====== Data for processing ======

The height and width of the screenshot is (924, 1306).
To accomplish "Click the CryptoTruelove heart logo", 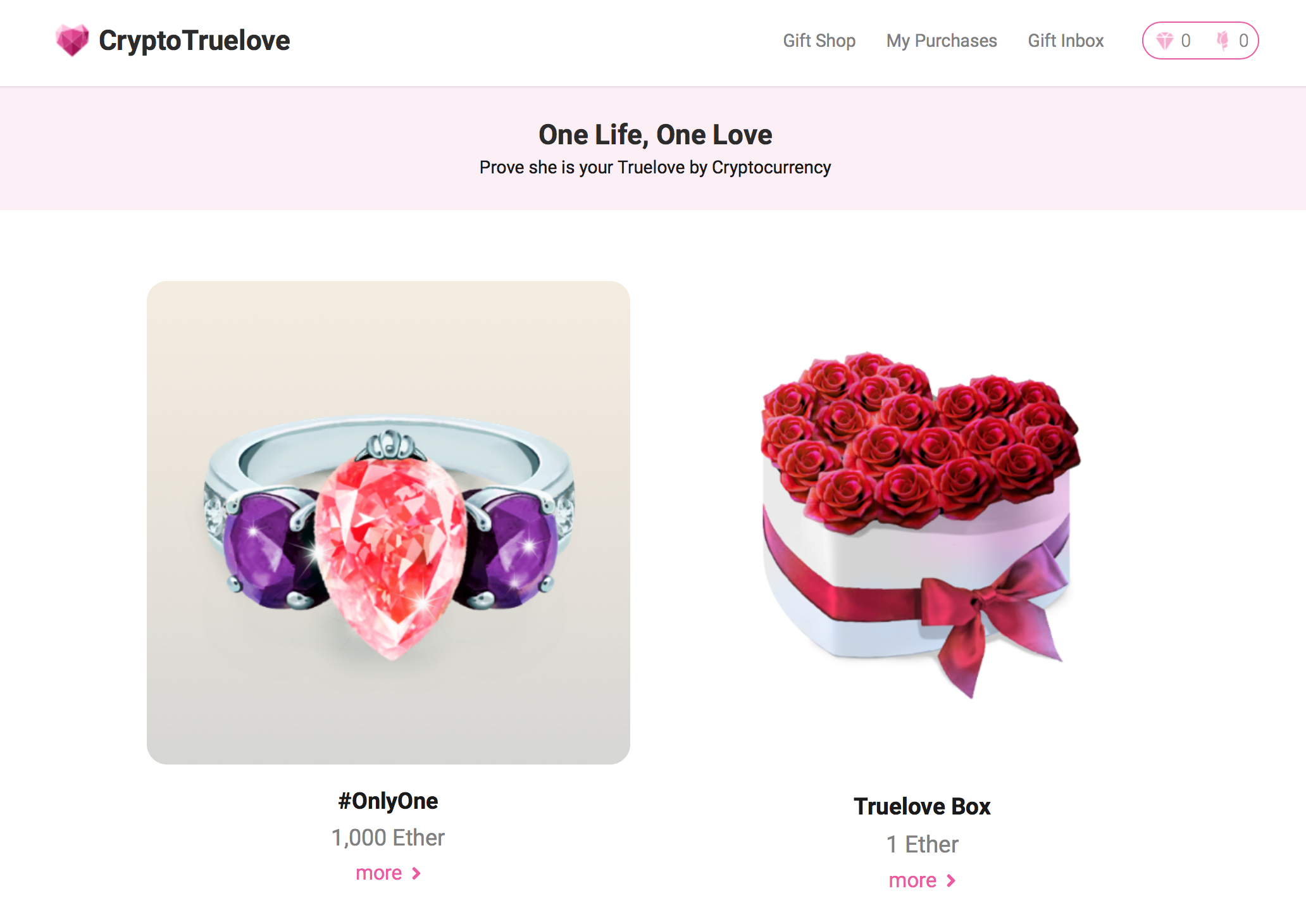I will [72, 40].
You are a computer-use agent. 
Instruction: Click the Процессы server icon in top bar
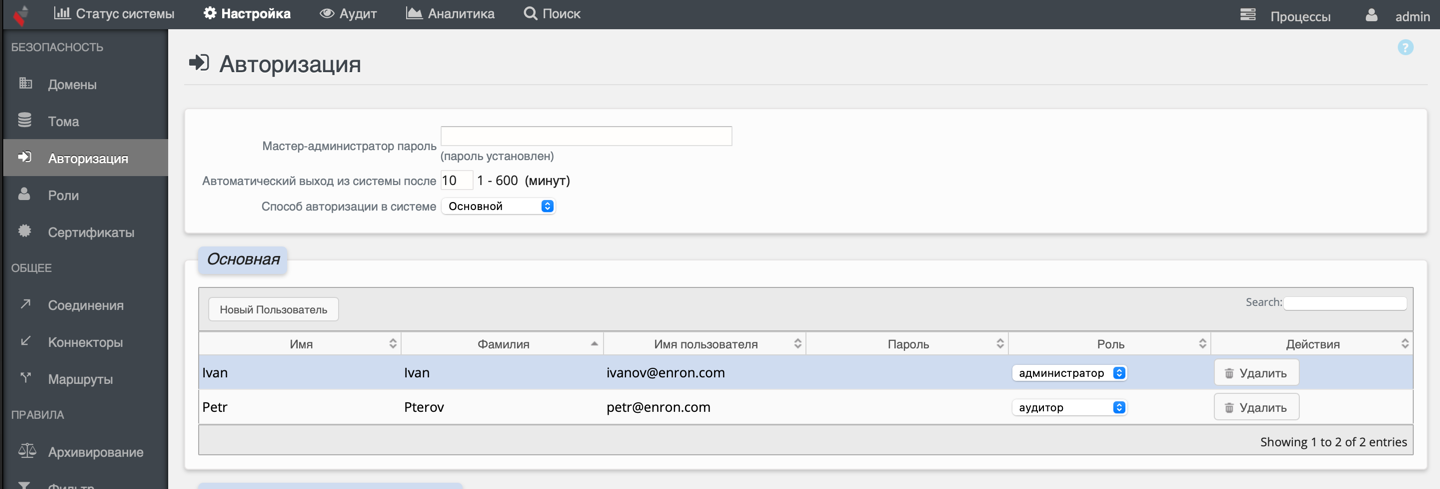tap(1248, 15)
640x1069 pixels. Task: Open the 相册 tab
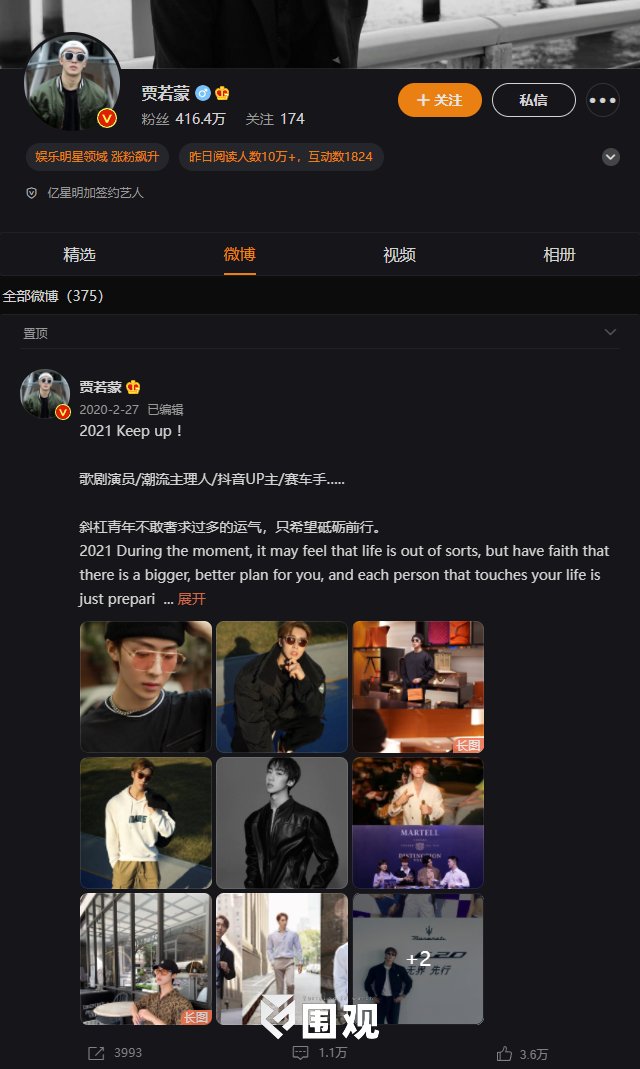[560, 254]
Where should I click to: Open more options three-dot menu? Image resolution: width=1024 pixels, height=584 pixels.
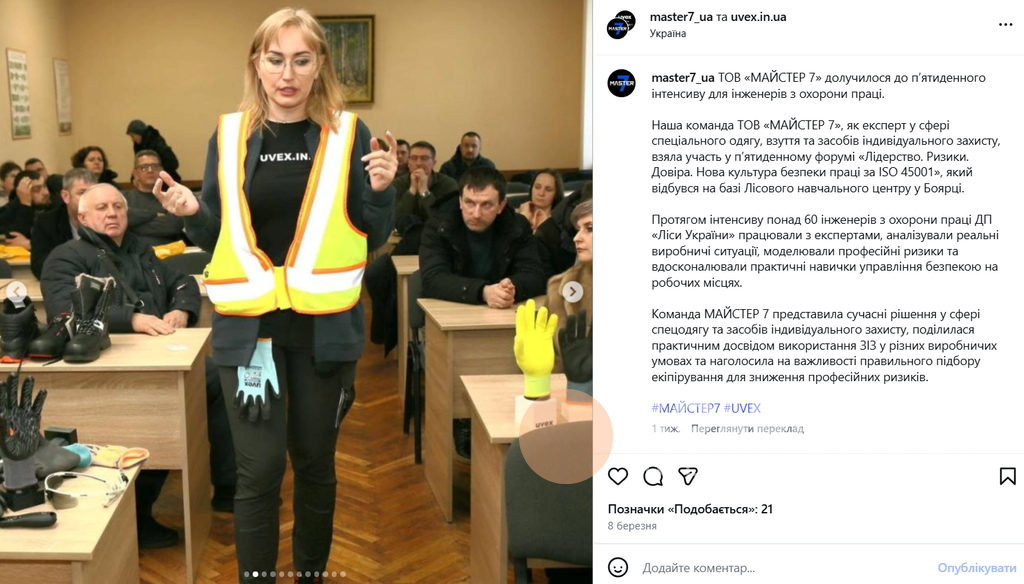point(1005,25)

======

[The problem] From the line with "Where should I" through the final line of the records above, return each line exactly and nothing else. Pictures are to be skipped.

[Reply to the task]
Where should I click to: Open more options three-dot menu? Image resolution: width=1024 pixels, height=584 pixels.
point(1005,25)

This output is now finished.